Dei por mim a pensar que aquele homem era uma versão magra e doente de todas aquelas pessoas que andam a lamentar-se, dia após dia, de como estamos todos hoje muito pior do que “antes”. Muitas vezes sinto-me a olhar para elas como o homem olhava para o peixe armazenado que de nada lhe servira — sem compreender. Estamos pior? Pior do que quando? De quando se morria sem se chegar a combater a doença de que se padecia porque não havia ainda conhecimentos médicos suficientes ou tratamentos eficazes? De quando os miúdos iam para a escola descalços porque não havia dinheiro para sapatos (e isto quando iam à escola)? De quando as mulheres tinham de pedir autorização ao marido para se ausentarem do país? De quando se podia ir parar a uma cela de tortura por se distribuir um panfleto? Ou a um manicómio por se ser homossexual? De quando dar um beijo em público dava direito a multa?

Estamos muito longe de podermos olhar em volta e dizer que está tudo bem. Há muita coisa mal, a começar pela forma como estamos a mostrar-nos incapazes de manter o planeta saudável e habitável. As pessoas continuam a ser capazes de actos inimagináveis de horror, à mesma velocidade que conseguem ser de uma bondade e generosidade desarmantes. As injustiças são mais do que muitas e, sim, é desesperante a forma como continuamos a repetir os mesmos erros, como se não aprendêssemos nada com o passado.
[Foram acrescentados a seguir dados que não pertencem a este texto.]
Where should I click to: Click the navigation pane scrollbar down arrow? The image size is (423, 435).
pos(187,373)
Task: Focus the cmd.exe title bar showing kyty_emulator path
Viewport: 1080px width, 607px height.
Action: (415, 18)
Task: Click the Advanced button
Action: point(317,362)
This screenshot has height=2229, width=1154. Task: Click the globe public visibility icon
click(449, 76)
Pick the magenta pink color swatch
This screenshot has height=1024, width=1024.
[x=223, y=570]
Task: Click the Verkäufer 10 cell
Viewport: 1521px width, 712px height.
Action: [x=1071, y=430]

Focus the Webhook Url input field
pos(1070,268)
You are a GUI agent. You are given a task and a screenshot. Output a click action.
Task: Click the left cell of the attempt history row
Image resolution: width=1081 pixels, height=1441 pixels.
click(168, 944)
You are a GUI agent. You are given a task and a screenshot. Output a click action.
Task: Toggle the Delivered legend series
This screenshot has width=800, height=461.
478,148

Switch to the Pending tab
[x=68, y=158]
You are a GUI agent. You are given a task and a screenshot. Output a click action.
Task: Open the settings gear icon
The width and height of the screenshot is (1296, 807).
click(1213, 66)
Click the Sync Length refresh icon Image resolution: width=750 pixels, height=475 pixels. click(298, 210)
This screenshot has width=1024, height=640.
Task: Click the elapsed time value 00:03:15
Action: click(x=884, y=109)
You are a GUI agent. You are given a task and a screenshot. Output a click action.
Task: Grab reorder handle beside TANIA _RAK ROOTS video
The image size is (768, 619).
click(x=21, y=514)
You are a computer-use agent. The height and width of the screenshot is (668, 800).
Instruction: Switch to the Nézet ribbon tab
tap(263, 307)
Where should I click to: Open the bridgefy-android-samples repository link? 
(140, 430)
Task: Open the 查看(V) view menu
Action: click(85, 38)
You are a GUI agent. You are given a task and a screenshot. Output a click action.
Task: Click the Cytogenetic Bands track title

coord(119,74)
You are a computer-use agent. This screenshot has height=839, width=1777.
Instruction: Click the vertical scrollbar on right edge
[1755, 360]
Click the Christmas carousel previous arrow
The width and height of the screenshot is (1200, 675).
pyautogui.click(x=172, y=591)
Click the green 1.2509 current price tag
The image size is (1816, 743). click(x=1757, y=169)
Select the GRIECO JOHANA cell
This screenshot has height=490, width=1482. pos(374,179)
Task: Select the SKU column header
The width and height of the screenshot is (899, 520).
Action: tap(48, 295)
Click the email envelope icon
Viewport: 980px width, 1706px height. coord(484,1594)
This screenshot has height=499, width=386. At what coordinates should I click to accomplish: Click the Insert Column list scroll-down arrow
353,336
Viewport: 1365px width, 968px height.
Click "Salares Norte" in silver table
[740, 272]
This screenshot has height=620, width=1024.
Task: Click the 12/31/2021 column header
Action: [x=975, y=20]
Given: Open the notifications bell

Mas não me venham dizer que estamos pior. Que antigamente é que era bom. Que vivemos, hoje, um terror como nunca se viu. É fácil cairmos nessa armadilha. Basta rodearmo-nos de pessoas que também o pensam e escolhermos como única fonte de informação os mesmos canais ou jornais que só mostram o pior que o mundo tem. Se nos fecharmos nesse círculo de desgraças, conseguimos um isolamento tão perfeito como o do homem que estava a morrer à fome com um excedente de peixe disponível. E esquecemo-nos de tudo o resto. Do que já conquistámos e da esperança do que ainda poderemos vir a conseguir.

Para explicar melhor, regresso à televisão e a um diálogo que apanhei, por acaso, entre duas personagens de uma série situada algures nos anos de 1950. Sentado num automóvel, um homem lamuriava-se de como naquele seu hoje tudo era pior do que antes. Claramente cansado daquele discurso que já deveria ter ouvido várias vezes, o seu interlocutor respondia-lhe algo como: “Antes, quando estávamos em guerra?”. E o pessimista retorquia com, ah, mas as relações pessoais eram outra coisa, os vizinhos eram muito mais prestáveis. “Os que estavam vivos e não tinham morrido na guerra, queres dizer?”, respondia-lhe o outro. É isto.